(Collected data)

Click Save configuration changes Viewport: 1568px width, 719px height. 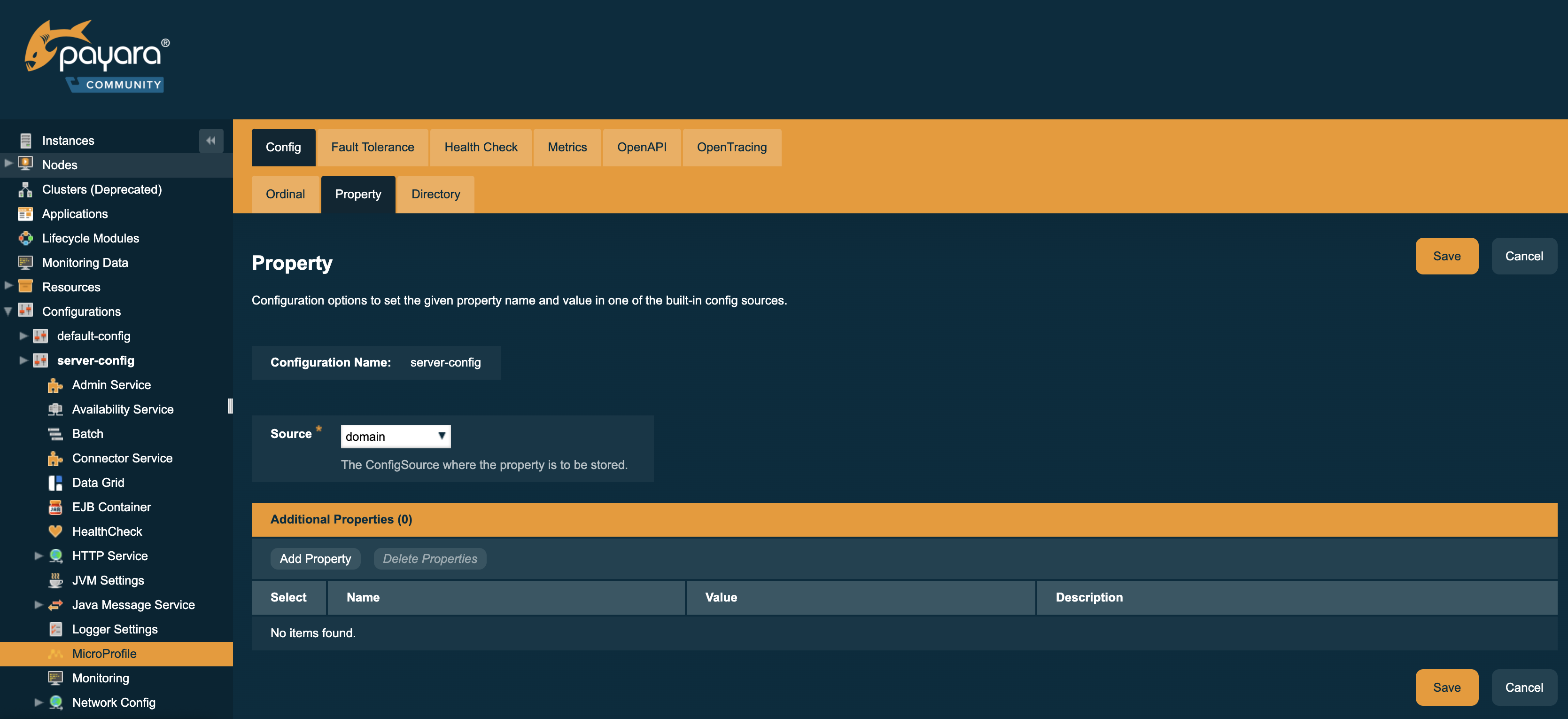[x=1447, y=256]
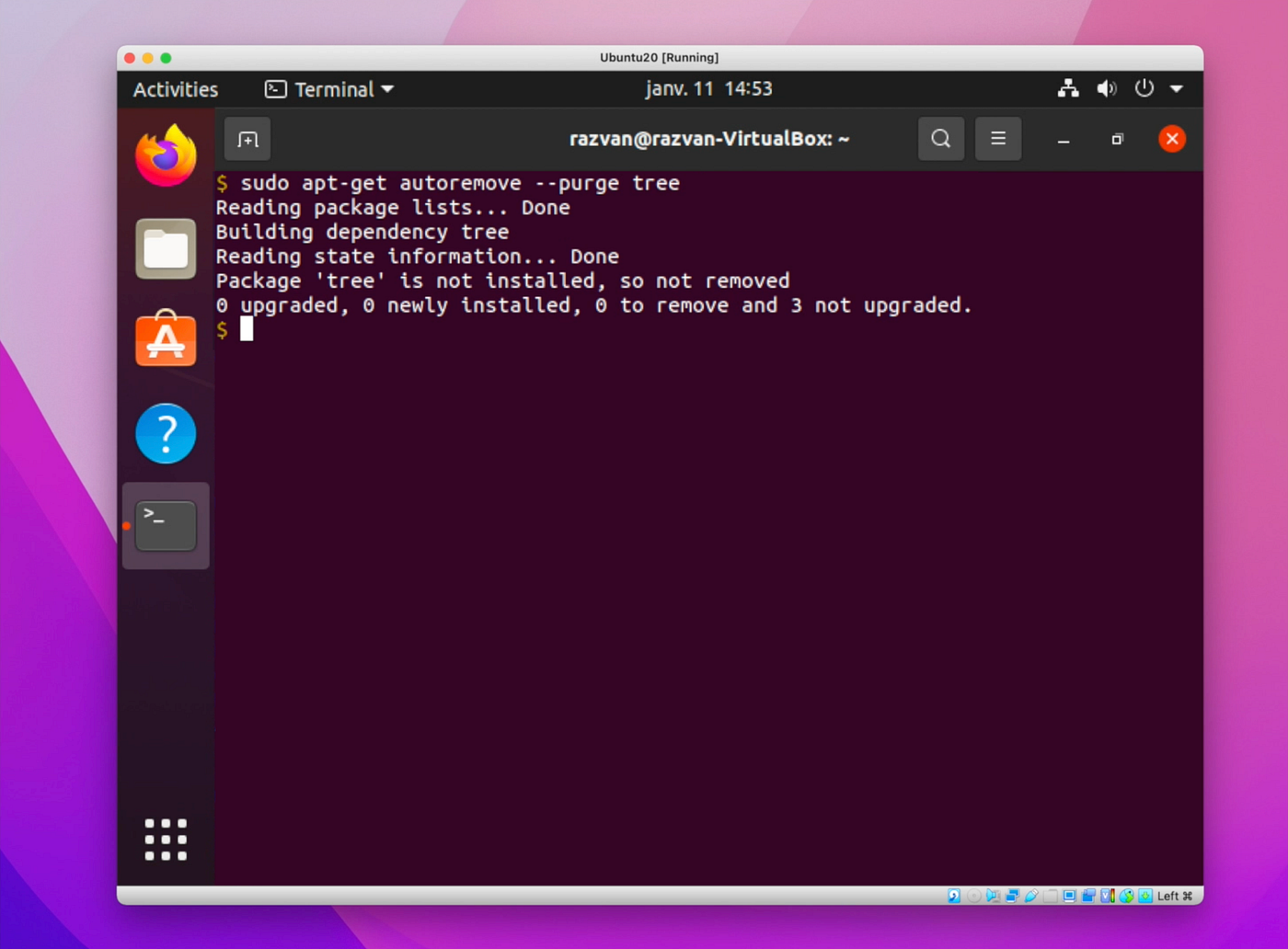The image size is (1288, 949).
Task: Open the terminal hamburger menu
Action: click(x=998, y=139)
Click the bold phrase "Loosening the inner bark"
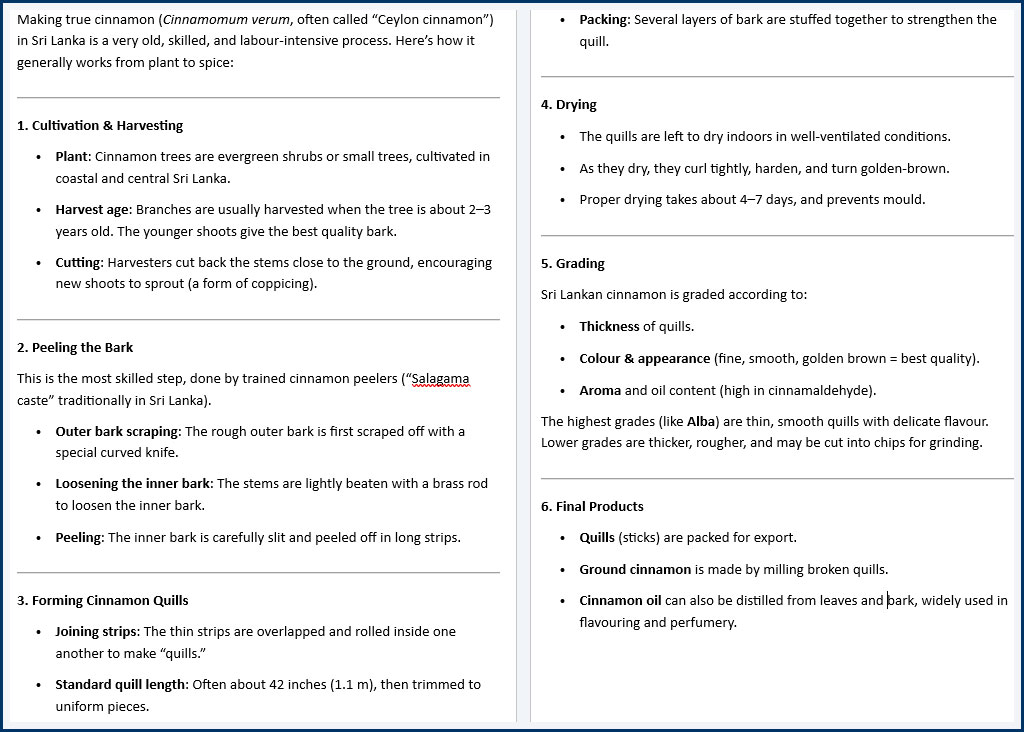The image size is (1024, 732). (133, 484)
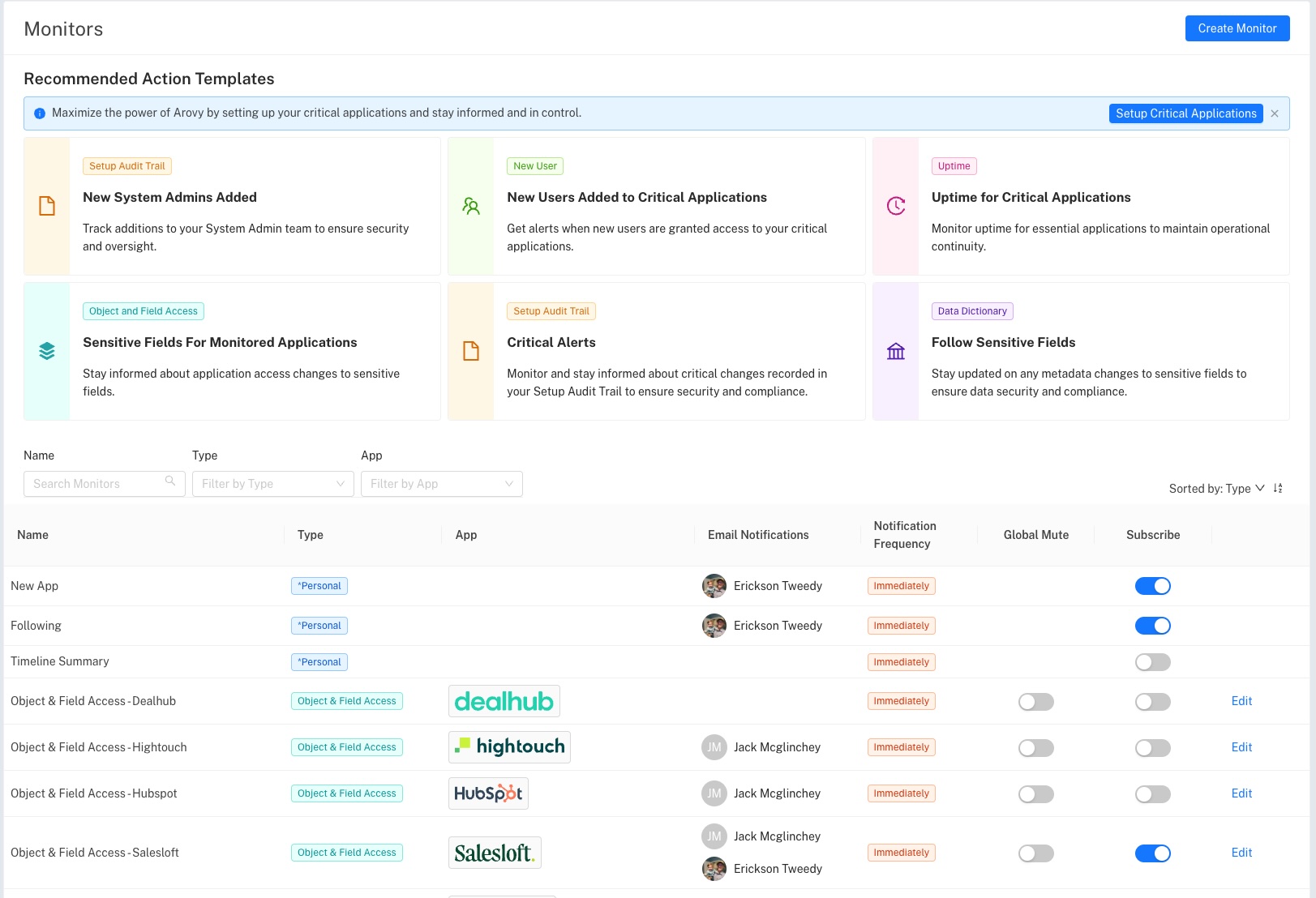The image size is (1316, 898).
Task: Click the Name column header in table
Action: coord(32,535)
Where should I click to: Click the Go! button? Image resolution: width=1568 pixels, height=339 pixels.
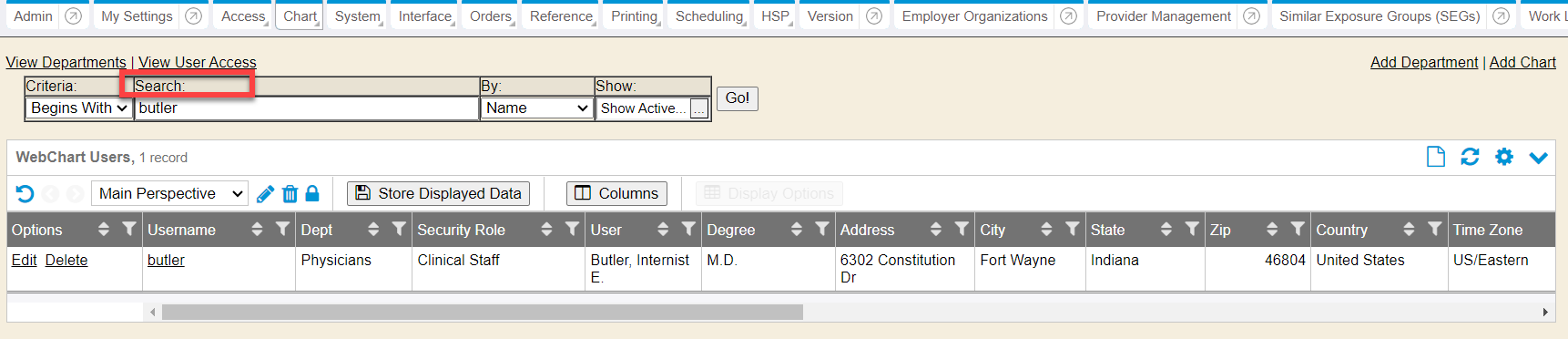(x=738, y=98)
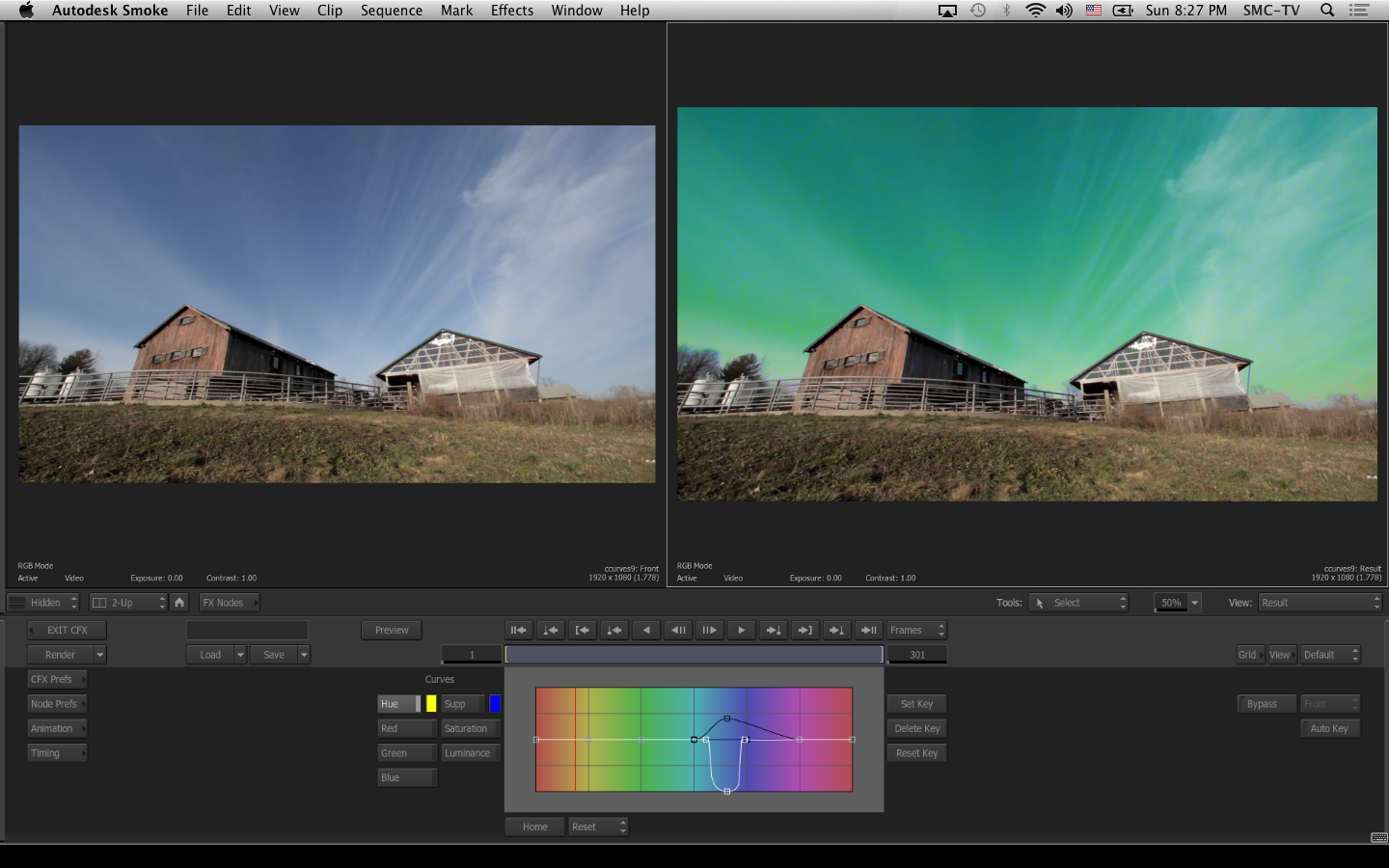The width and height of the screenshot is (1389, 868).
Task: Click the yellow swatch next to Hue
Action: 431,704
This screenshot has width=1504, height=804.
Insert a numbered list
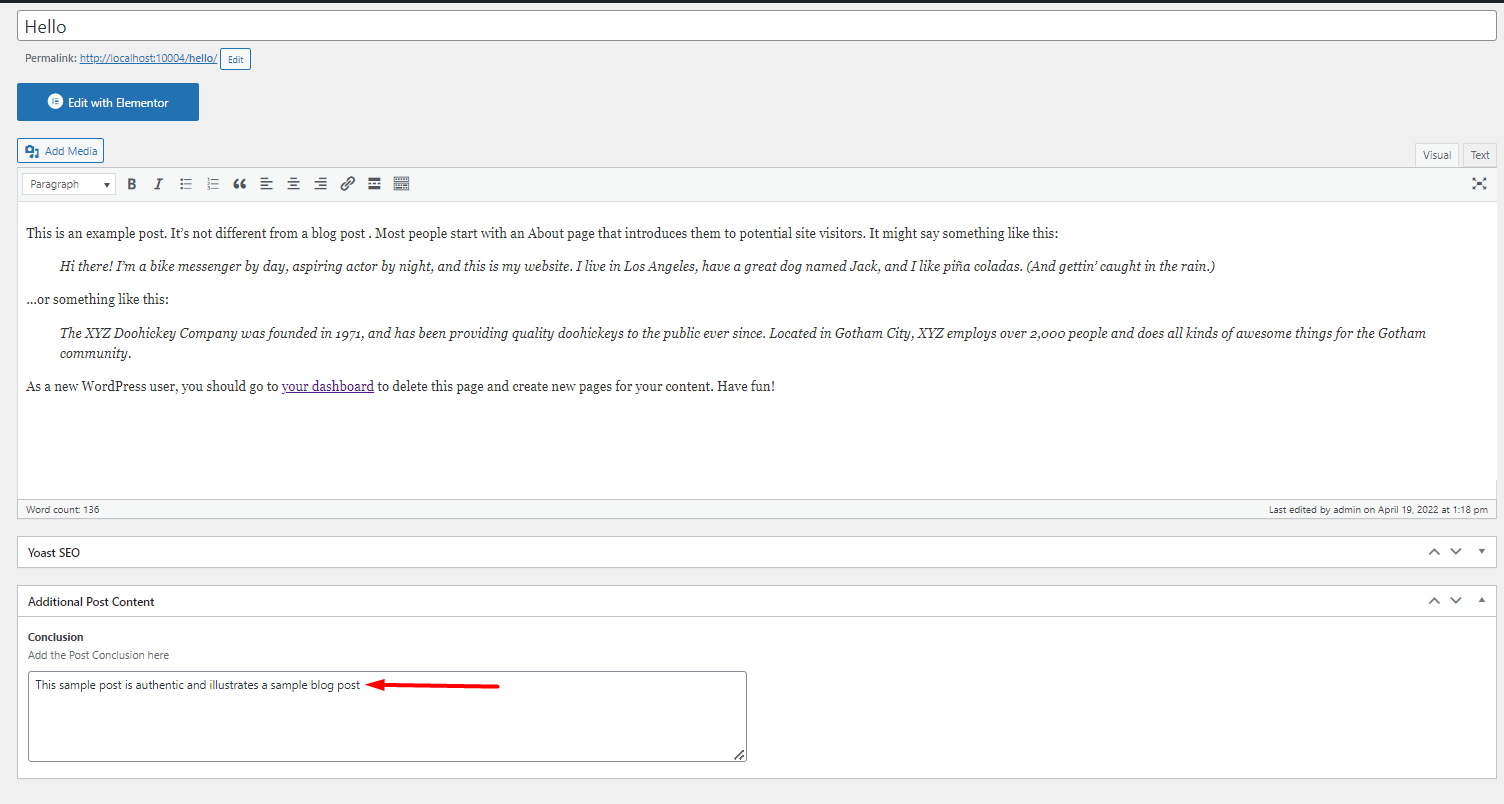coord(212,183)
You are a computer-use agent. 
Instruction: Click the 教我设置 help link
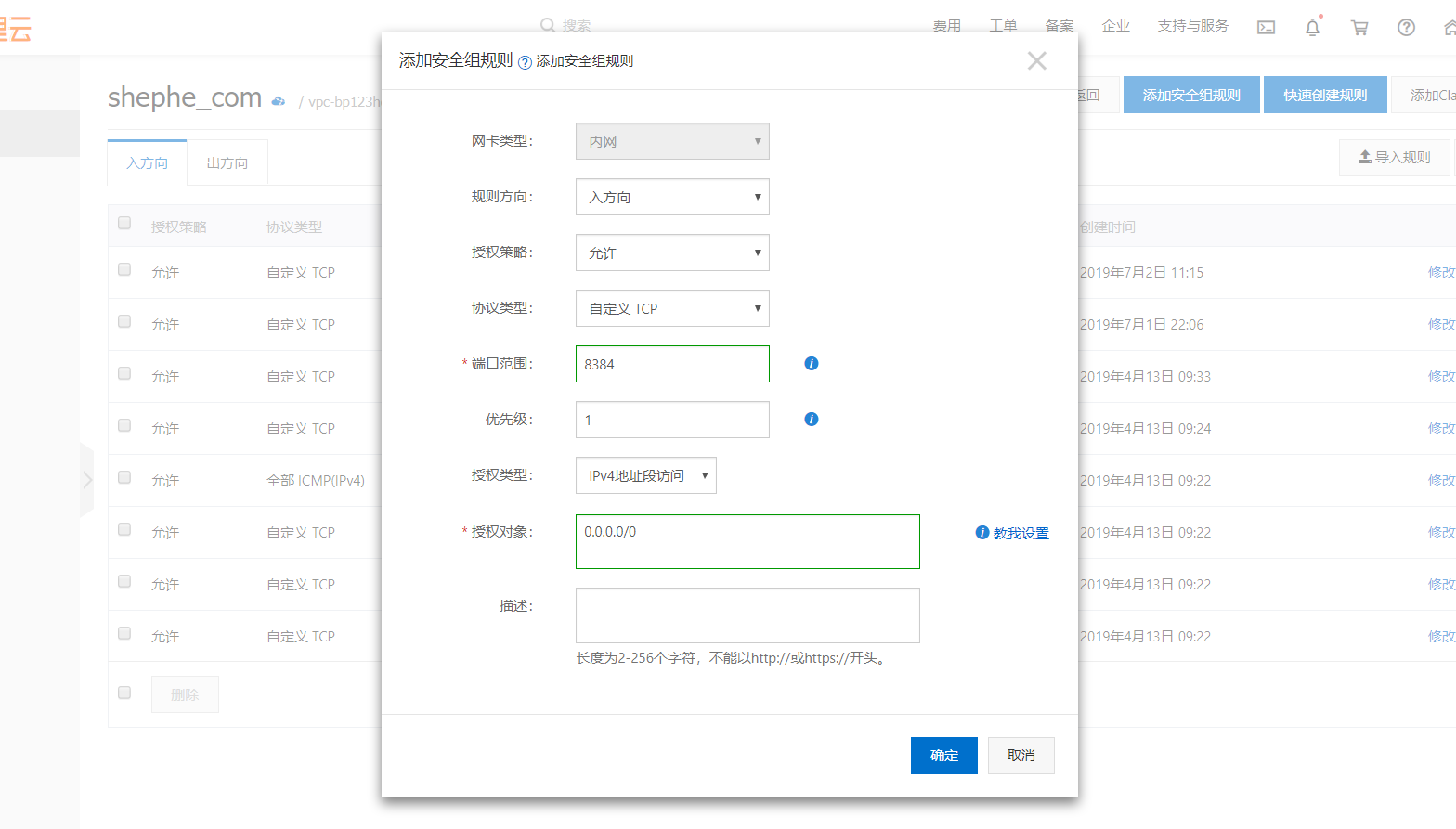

PROBLEM TO WORK ON ->
No pictures should appear in the answer, which is to be the lines from the line with "This screenshot has width=1504, height=804." through the end of the records above, restated exactly.

EXPECTED ANSWER ->
This screenshot has width=1504, height=804.
Insert a numbered list
coord(212,183)
You are a computer-use agent. 
Instruction: Click the 教我设置 help link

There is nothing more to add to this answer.